2) It is a material that is laminated form layers, and as such, the finished part can have a different strength and a different stiffness in any given axis. Unlike say a lump of metal, which unless specifically machined, has the same strength in any direction. This means, that when properly designed and manufactured, the strength can be utilised in the most useful direction, rather than “wasted” in directions that do not carry loads etc
Now, the down side:
3) the fact it is an engineered and laminated material means the strength of the finished material depends highly on the way it is manufactured.

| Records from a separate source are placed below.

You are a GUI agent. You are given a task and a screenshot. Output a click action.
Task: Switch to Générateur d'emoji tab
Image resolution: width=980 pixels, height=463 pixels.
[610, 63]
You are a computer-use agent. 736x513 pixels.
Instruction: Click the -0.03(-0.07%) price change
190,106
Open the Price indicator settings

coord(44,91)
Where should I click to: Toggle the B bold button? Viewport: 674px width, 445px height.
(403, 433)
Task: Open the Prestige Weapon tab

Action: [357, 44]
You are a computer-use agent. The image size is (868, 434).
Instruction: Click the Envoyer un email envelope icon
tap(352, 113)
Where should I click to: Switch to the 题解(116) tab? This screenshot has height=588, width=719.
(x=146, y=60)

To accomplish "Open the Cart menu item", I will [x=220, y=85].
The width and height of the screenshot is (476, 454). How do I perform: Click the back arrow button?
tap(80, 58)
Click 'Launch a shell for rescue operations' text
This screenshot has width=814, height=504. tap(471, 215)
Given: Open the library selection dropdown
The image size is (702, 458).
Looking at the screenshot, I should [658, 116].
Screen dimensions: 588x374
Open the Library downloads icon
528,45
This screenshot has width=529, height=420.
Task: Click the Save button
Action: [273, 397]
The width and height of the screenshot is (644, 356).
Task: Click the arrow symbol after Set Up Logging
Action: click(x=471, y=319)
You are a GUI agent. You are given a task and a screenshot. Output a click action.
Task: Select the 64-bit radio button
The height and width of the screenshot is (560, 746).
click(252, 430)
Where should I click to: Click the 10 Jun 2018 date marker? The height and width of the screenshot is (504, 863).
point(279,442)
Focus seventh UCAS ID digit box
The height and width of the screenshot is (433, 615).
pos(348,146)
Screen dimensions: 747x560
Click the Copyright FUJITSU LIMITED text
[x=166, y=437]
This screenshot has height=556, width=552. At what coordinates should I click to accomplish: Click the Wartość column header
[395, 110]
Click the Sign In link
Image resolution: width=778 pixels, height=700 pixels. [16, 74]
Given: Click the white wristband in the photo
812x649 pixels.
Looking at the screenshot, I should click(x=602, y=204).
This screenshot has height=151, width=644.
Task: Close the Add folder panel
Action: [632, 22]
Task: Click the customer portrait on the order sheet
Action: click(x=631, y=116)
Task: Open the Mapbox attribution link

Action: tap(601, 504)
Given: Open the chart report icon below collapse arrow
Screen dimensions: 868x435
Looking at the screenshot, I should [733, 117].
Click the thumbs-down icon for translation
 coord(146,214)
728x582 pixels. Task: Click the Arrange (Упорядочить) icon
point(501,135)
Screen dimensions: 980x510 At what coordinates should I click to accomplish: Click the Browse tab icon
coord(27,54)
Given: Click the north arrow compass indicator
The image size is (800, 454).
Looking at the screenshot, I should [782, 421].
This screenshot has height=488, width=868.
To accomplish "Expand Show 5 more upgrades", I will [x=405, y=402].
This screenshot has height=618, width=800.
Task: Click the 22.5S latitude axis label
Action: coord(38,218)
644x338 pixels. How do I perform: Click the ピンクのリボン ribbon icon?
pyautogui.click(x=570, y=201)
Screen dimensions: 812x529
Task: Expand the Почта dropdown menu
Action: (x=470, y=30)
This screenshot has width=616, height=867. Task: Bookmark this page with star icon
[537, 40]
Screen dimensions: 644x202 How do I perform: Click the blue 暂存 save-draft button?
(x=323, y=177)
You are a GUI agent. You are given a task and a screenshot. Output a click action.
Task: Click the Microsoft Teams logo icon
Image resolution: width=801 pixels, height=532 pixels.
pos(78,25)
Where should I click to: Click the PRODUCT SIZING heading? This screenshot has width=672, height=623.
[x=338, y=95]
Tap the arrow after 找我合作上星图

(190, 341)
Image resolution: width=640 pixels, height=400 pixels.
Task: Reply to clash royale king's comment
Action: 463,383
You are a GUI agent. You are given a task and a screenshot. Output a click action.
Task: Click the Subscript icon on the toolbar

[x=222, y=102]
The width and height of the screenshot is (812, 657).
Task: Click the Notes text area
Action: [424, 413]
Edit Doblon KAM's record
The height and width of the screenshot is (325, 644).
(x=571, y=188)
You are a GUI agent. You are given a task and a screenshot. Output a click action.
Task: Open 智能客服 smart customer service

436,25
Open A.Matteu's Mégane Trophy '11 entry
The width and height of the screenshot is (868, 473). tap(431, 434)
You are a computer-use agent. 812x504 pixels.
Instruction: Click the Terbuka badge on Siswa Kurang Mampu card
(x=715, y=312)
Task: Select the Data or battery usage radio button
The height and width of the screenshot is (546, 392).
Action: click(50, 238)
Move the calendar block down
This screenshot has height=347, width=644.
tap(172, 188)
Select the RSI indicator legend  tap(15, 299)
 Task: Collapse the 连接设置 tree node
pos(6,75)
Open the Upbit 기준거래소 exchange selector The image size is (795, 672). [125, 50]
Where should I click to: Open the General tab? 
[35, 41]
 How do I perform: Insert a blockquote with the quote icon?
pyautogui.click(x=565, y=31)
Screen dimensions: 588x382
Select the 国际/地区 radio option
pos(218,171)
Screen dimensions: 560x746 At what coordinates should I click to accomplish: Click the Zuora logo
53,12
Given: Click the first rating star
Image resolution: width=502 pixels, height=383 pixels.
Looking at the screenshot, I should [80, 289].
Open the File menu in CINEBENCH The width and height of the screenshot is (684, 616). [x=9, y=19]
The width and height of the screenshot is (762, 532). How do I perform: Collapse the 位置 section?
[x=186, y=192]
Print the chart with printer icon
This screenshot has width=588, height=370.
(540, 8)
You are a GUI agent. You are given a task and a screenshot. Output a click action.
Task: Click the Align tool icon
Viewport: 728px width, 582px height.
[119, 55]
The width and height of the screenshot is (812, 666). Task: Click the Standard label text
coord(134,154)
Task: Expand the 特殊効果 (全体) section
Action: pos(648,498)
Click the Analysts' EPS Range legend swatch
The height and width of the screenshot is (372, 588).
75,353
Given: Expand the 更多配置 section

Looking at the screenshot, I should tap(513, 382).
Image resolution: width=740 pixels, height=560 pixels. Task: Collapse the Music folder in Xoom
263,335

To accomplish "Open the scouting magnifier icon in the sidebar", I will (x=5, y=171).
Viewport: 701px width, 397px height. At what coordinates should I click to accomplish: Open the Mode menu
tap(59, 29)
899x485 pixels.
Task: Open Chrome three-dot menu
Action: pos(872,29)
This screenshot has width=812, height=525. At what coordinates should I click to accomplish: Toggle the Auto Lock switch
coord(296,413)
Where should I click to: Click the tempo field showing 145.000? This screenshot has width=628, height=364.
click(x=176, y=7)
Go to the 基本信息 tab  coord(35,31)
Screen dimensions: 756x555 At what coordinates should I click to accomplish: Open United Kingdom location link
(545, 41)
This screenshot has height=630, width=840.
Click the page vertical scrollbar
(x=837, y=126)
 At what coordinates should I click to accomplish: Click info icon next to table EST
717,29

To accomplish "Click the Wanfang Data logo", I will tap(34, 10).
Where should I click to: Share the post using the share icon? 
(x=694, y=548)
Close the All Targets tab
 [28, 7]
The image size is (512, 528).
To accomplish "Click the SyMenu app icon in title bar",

It is easy to accidentally get voids in the material, or the resin to fibre ratio wrong, or lots of other factors, and as such, it’s easy to make parts that look strong but actually aren’t.
Plenty of people have made “homemade” carbon bikes, but i suspect that without access to the proper design methods (including fibre loading simulation) and with limited tooling budgets and manufacturing capability (ie autoclaves, laser cutters etc) there frames are going to be pretty much as heavy as an alluminium frame, because they cannot ustilise the absolute strength of the material.